▼

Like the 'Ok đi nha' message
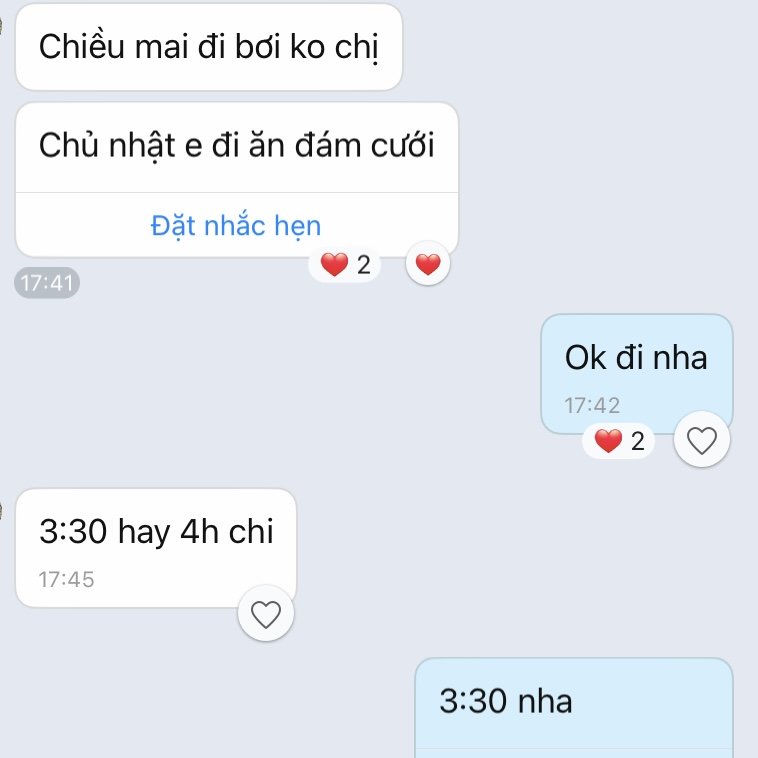The width and height of the screenshot is (758, 758). pos(702,439)
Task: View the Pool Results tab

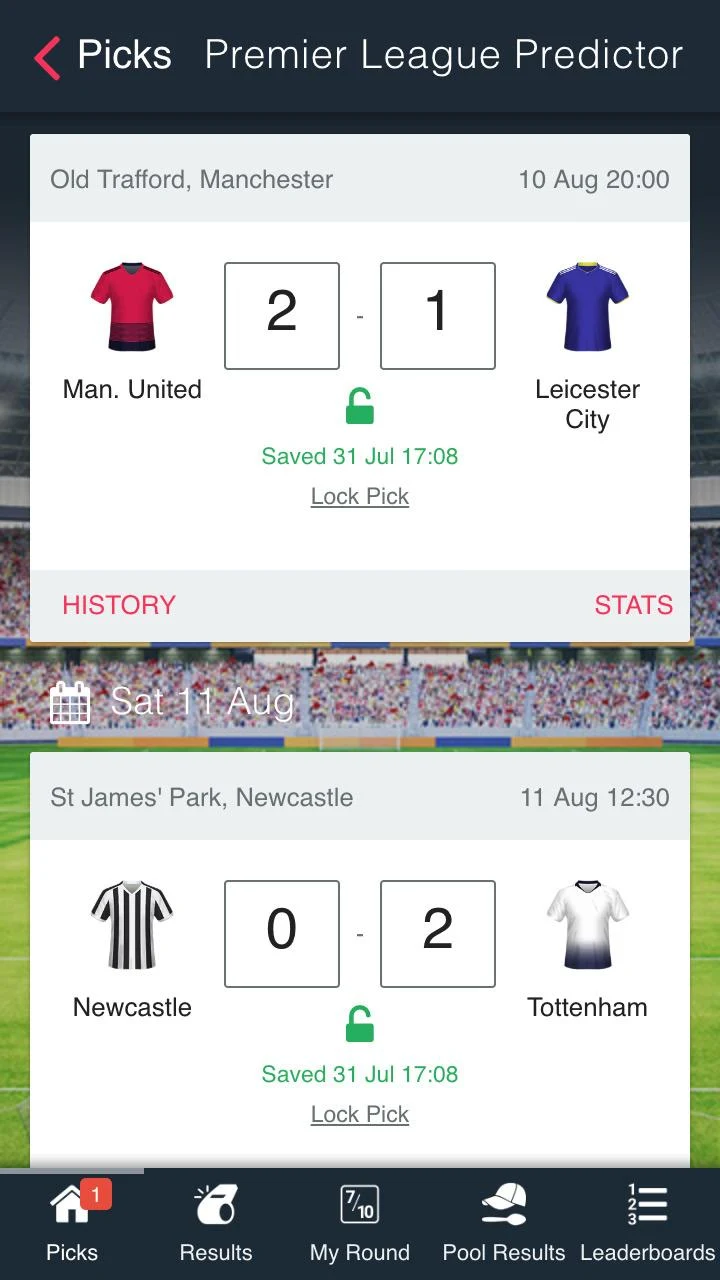Action: pos(504,1224)
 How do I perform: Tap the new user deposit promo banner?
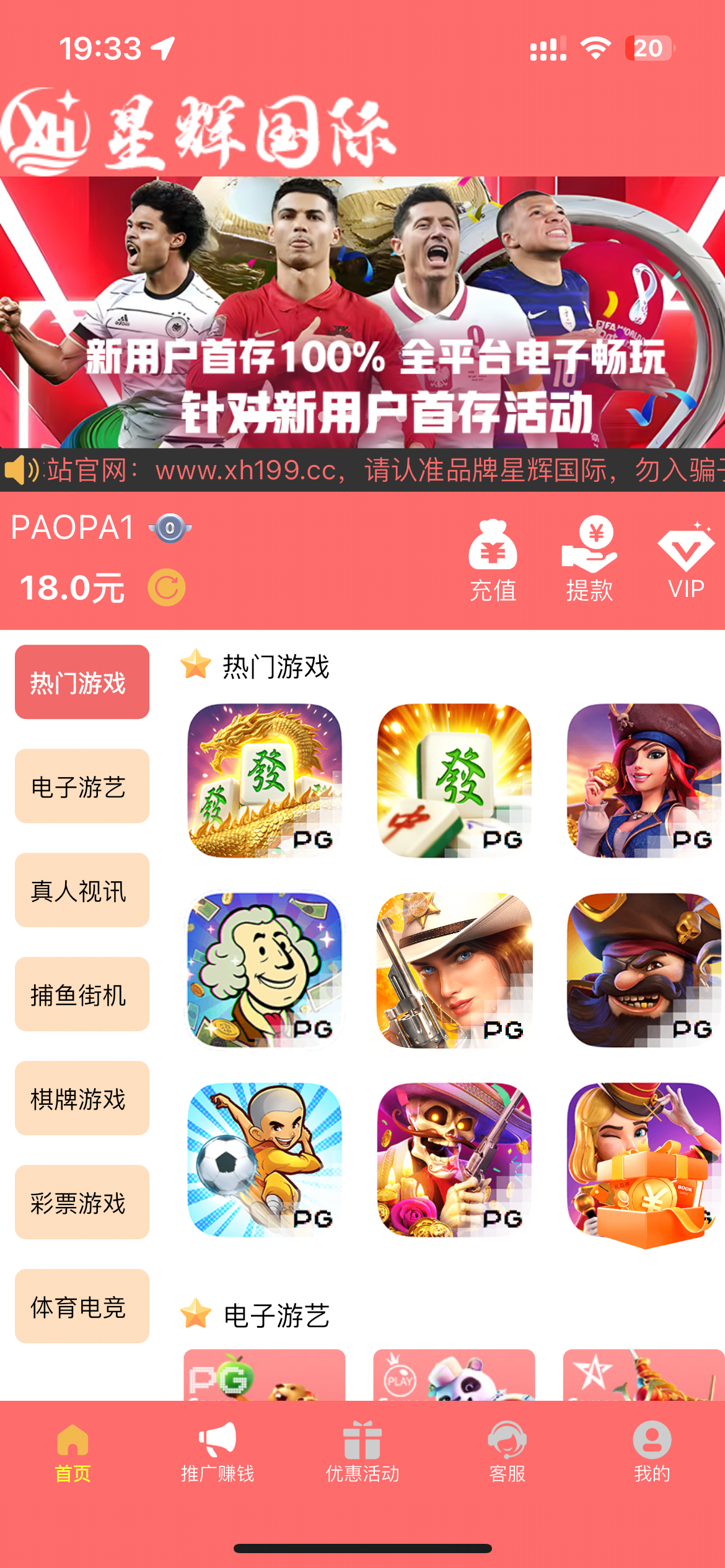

▲

### SHORT EXERCISE
Duplicate every one of the rows above word for word, leaving out the pictures.

### RESULT BELOW
Like the 'Ok đi nha' message
The width and height of the screenshot is (758, 758). pos(702,439)
Task: View the Pool Results tab

Action: pos(504,1224)
 How do I perform: Tap the new user deposit promo banner?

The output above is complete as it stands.